═════ Working data
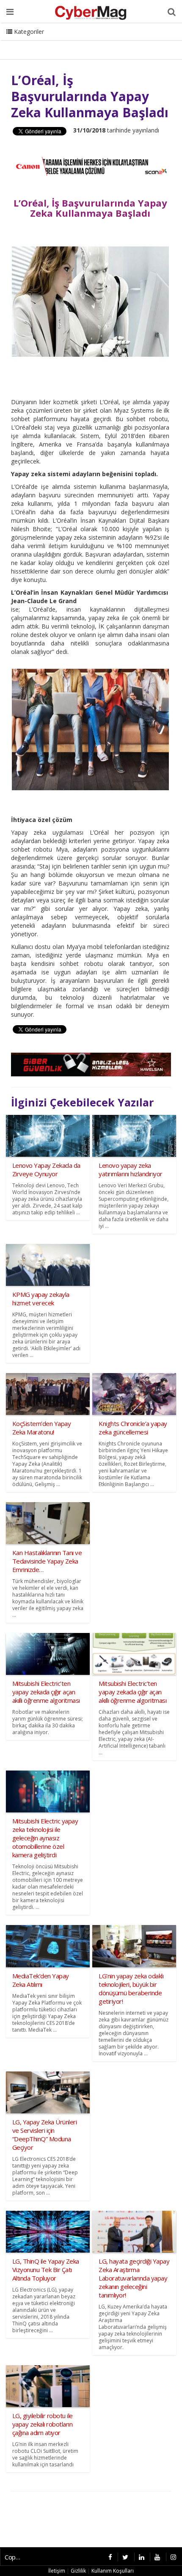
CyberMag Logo (28, 42)
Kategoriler (28, 32)
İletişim (56, 2570)
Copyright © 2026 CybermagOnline (16, 2557)
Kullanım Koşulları (112, 2570)
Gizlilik (78, 2570)
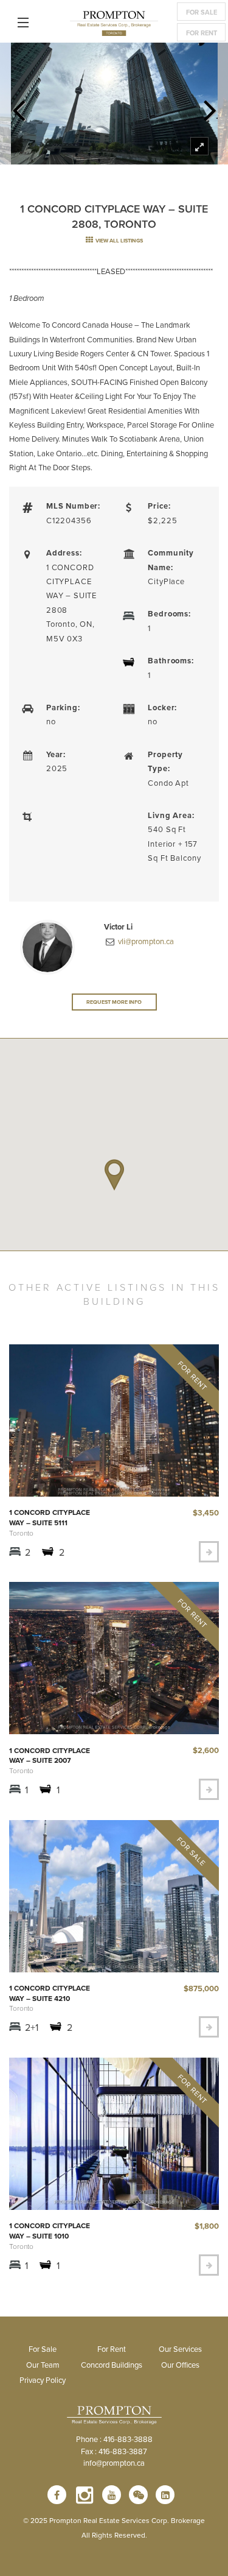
══════════
§ Exercise description:
Full copy, no pictures: write out each line of the data exactly as it stands.

§ Output for this exercise:
CyberMag Logo (28, 42)
Kategoriler (28, 32)
İletişim (56, 2570)
Copyright © 2026 CybermagOnline (16, 2557)
Kullanım Koşulları (112, 2570)
Gizlilik (78, 2570)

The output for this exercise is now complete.